» **Assignment**
Would you filter these records and copy every line that has the word "each"?
========================================================================
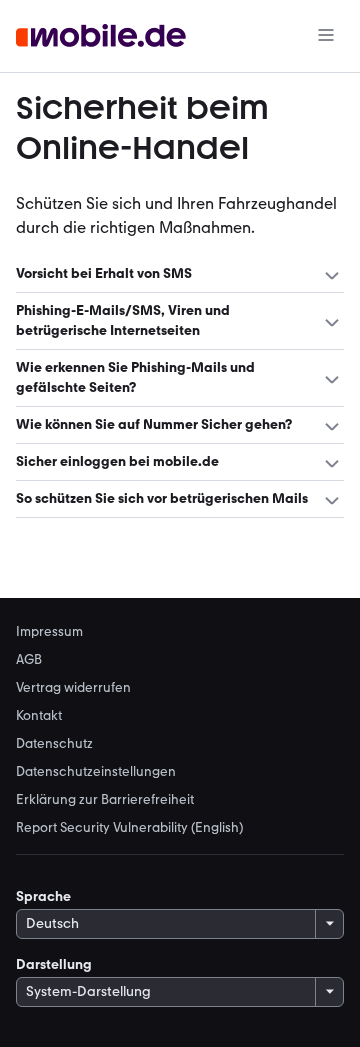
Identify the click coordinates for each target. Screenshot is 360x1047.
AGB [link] (29, 659)
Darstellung (54, 964)
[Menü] (326, 36)
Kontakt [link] (39, 715)
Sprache (43, 896)
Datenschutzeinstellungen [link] (96, 771)
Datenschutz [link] (54, 743)
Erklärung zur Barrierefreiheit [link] (105, 799)
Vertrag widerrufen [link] (73, 687)
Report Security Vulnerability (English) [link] (129, 827)
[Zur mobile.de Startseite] (101, 36)
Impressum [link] (49, 631)
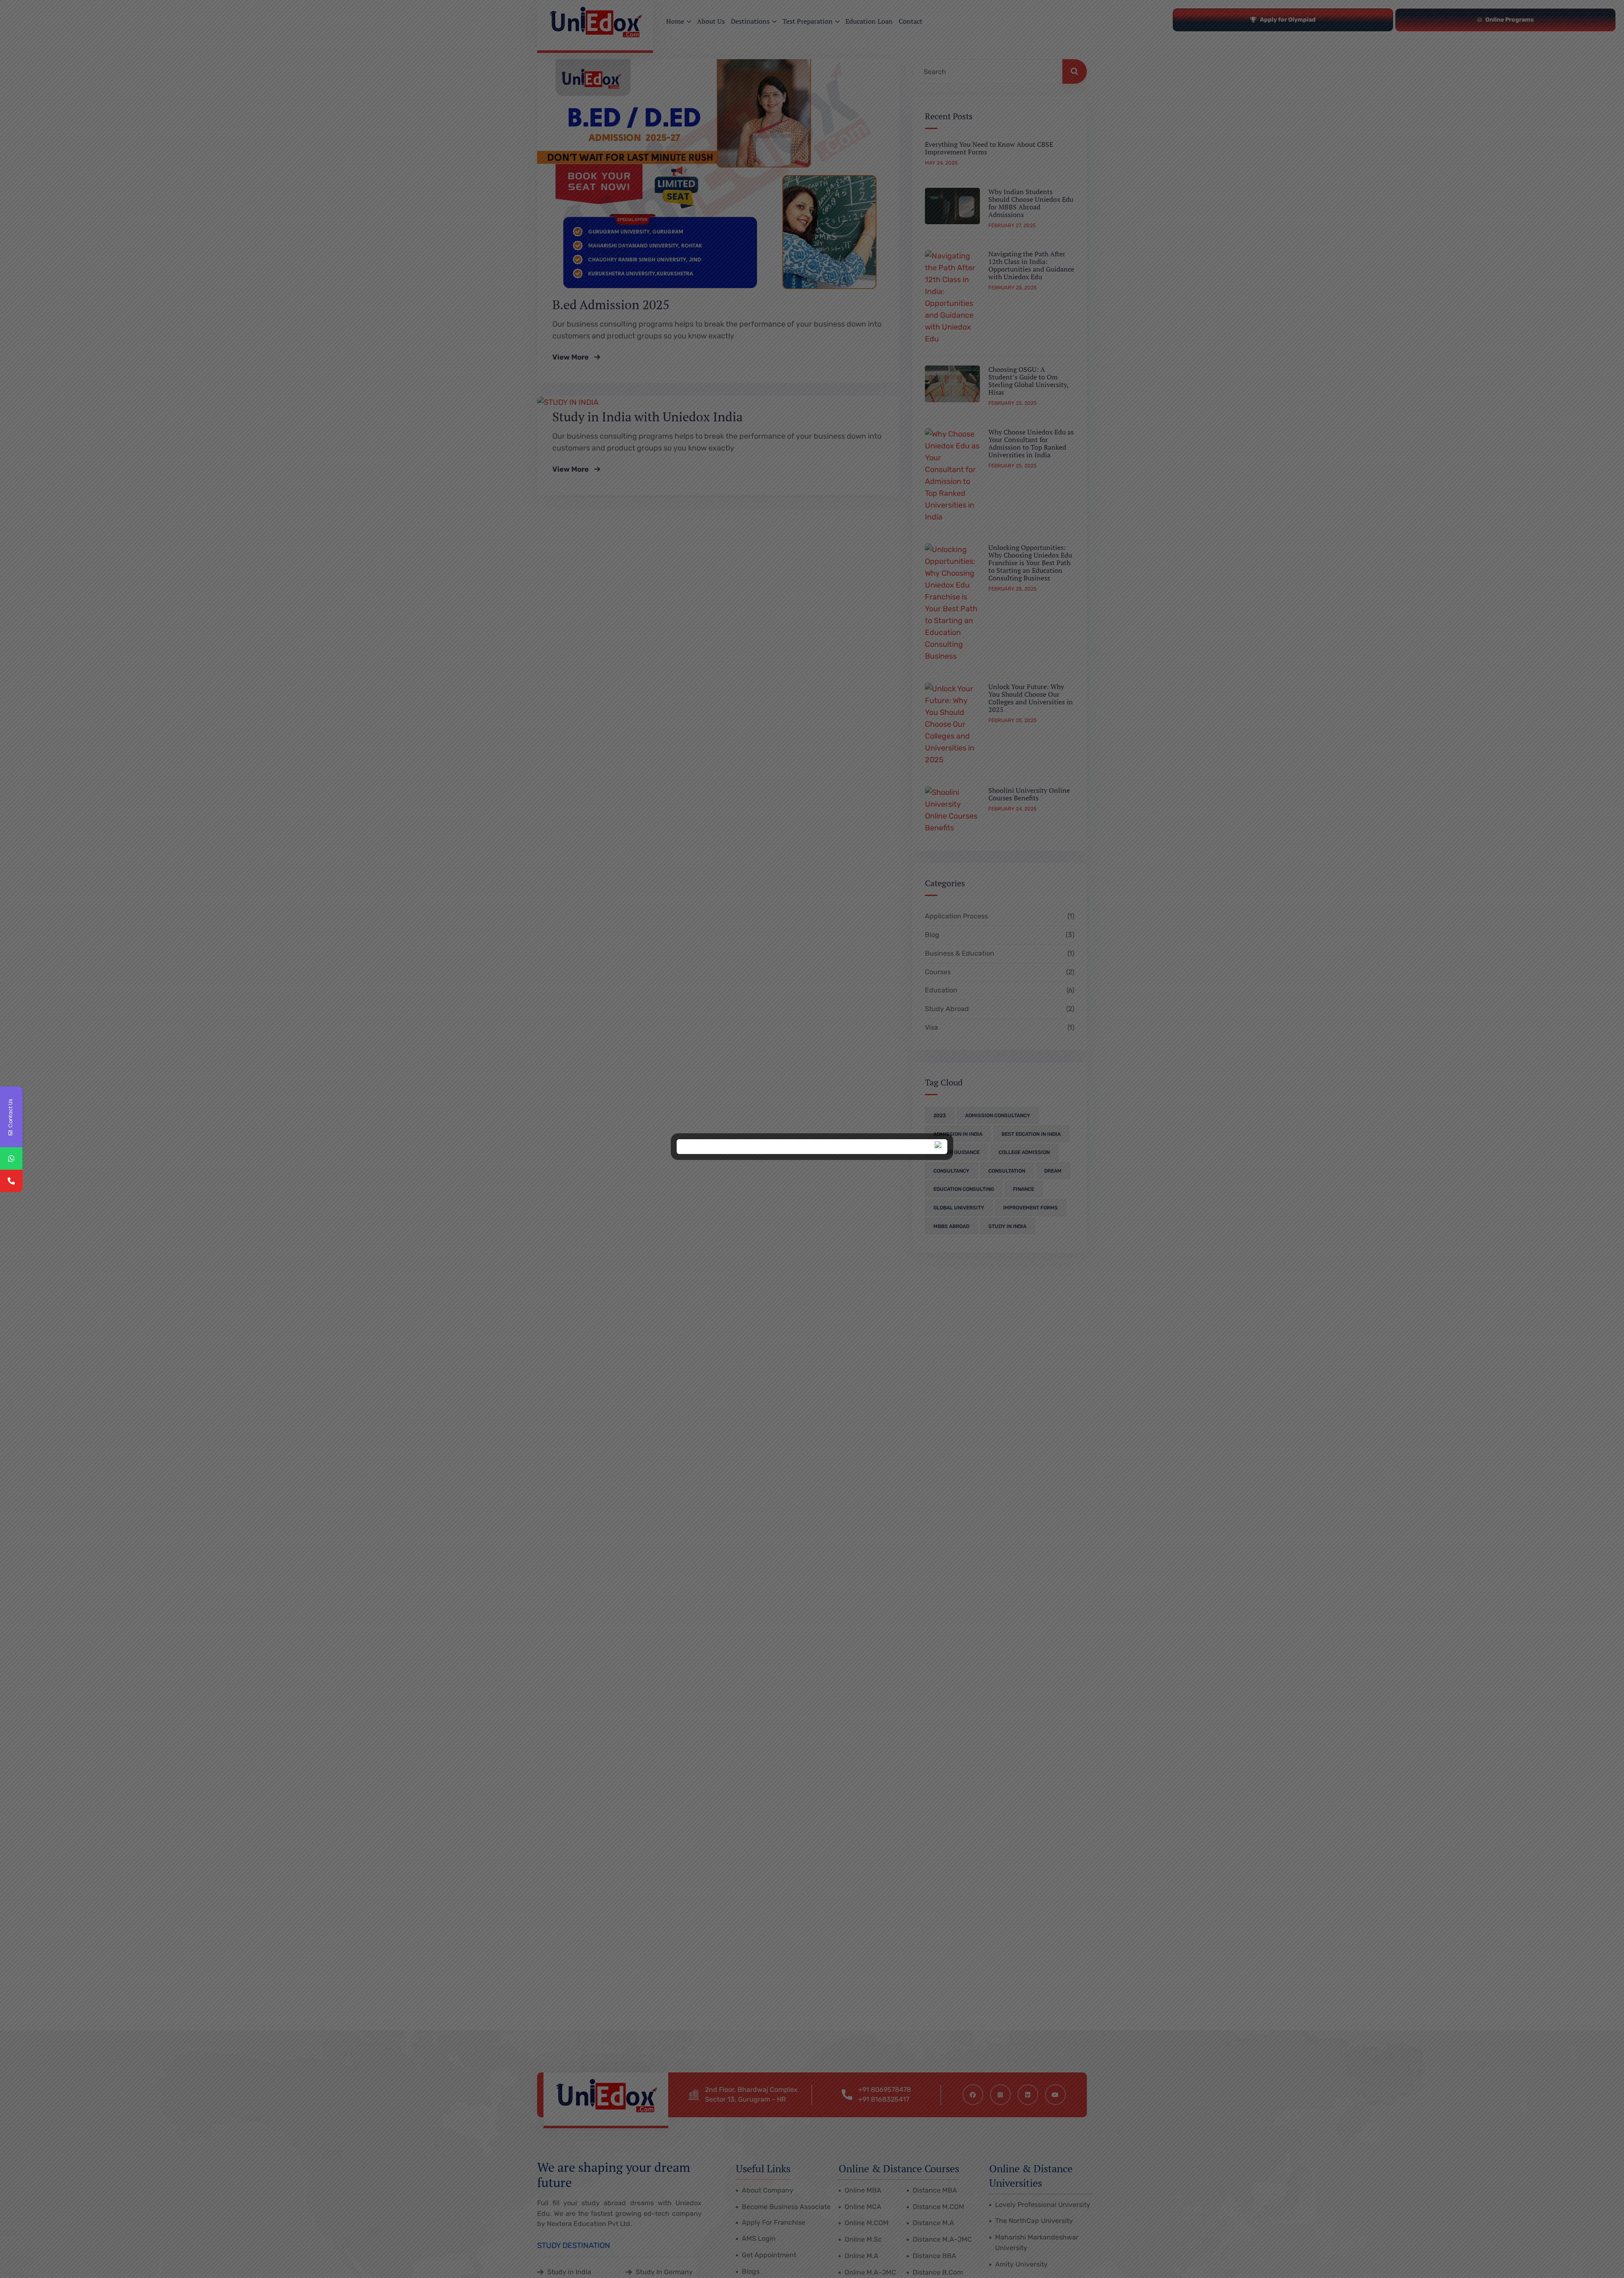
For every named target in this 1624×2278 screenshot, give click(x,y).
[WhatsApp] (11, 1158)
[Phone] (11, 1181)
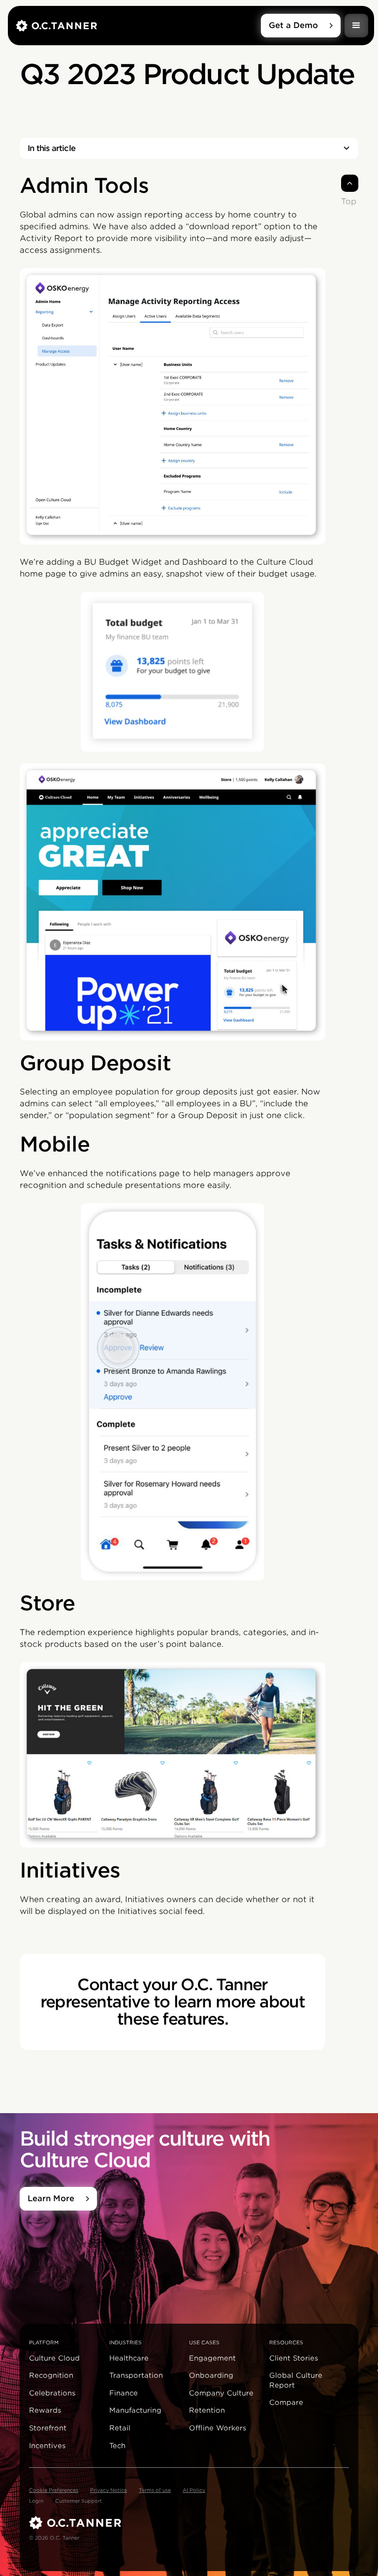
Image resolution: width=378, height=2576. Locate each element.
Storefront (47, 2428)
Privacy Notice (108, 2489)
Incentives (47, 2446)
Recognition (51, 2375)
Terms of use (155, 2489)
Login (36, 2501)
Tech (117, 2446)
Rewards (45, 2410)
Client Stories (293, 2358)
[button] (356, 25)
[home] (138, 25)
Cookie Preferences (53, 2490)
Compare (286, 2402)
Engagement (212, 2358)
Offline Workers (217, 2428)
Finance (123, 2393)
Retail (119, 2428)
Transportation (136, 2375)
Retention (207, 2410)
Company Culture (221, 2393)
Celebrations (52, 2393)
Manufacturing (135, 2410)
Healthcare (129, 2358)
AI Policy (194, 2489)
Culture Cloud (54, 2358)
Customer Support (78, 2501)
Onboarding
========================================================================
» **Solution for this task**
Identify the click coordinates for each target. Screenshot is 360x1047.
Image resolution: width=378, height=2576. Locate each element.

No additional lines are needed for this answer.